_EXERCISE REQUIREMENTS_
Copy out everything from the line containing "You are a GUI" down to the line containing "tap(144, 278)", both included, reproducing each line without change.
— BEGIN RECORD LIST —
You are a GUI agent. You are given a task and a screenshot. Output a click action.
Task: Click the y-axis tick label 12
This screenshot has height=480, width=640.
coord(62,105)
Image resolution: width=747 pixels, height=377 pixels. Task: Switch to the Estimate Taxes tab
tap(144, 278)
— END RECORD LIST —
— BEGIN RECORD LIST —
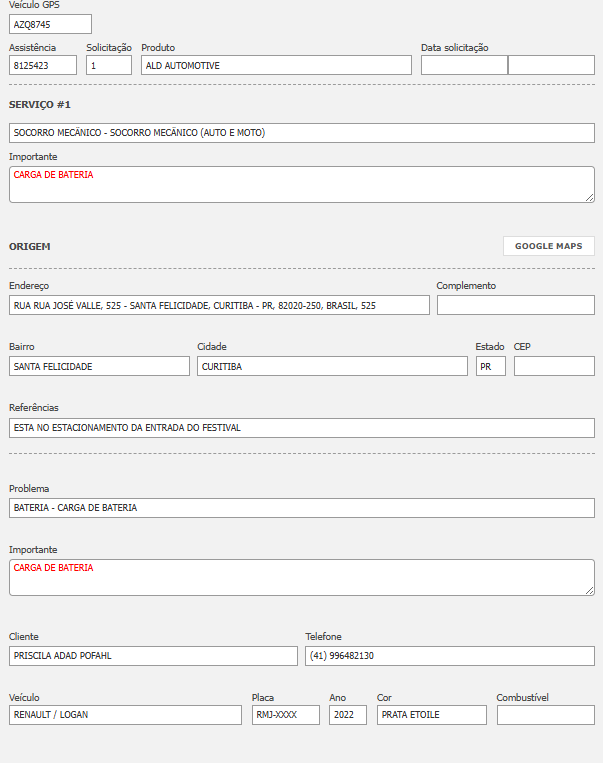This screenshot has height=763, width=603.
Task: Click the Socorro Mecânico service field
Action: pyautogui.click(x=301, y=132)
— END RECORD LIST —
— BEGIN RECORD LIST —
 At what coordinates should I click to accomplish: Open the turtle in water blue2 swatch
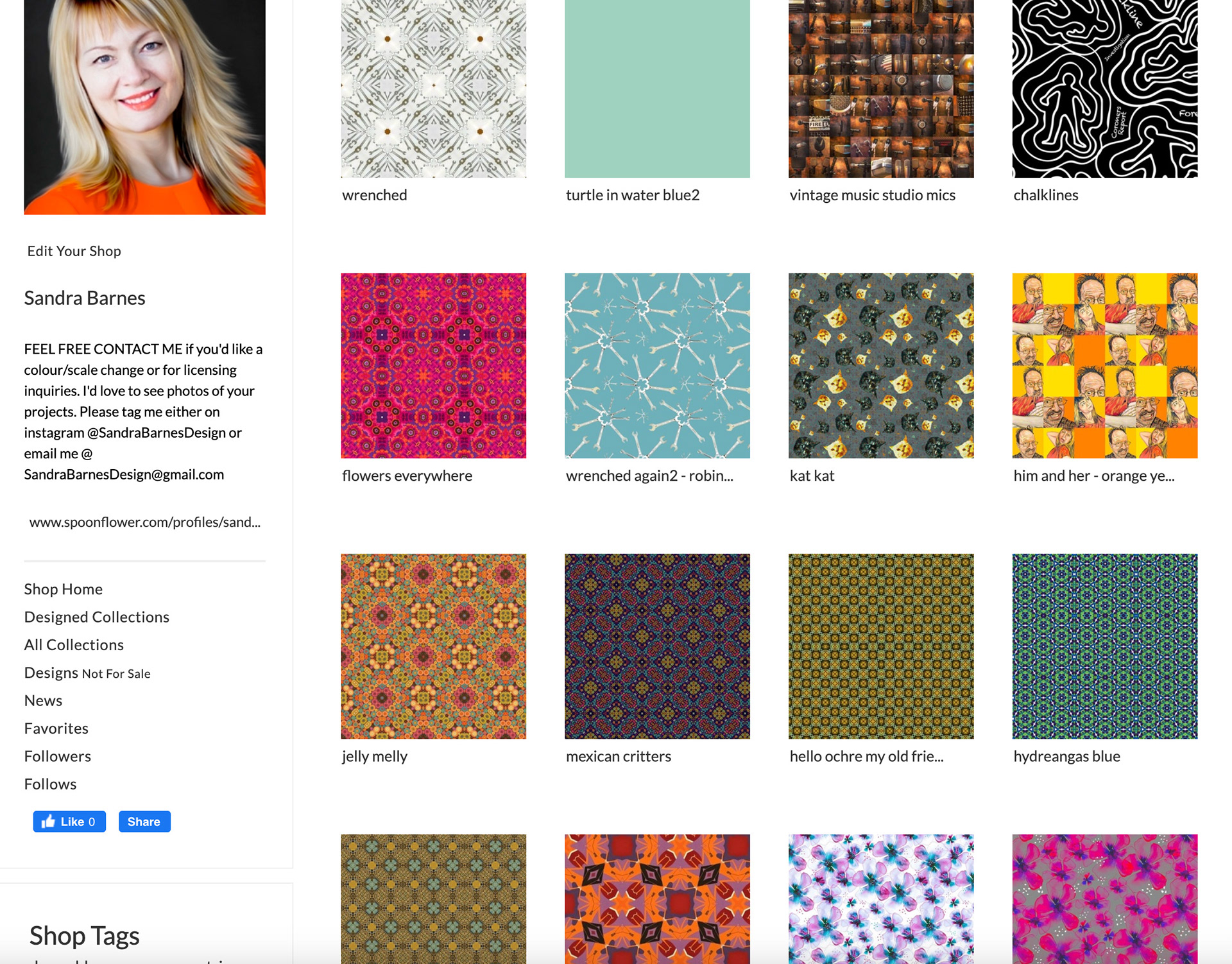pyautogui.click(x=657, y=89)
— END RECORD LIST —
_SOLVED PROBLEM_
You are a GUI agent. You are given a task and a screenshot. Output a click action.
Task: Click the y-axis tick label 12
This screenshot has height=480, width=640.
coord(62,105)
Image resolution: width=747 pixels, height=377 pixels. Task: Switch to the Estimate Taxes tab
tap(144, 278)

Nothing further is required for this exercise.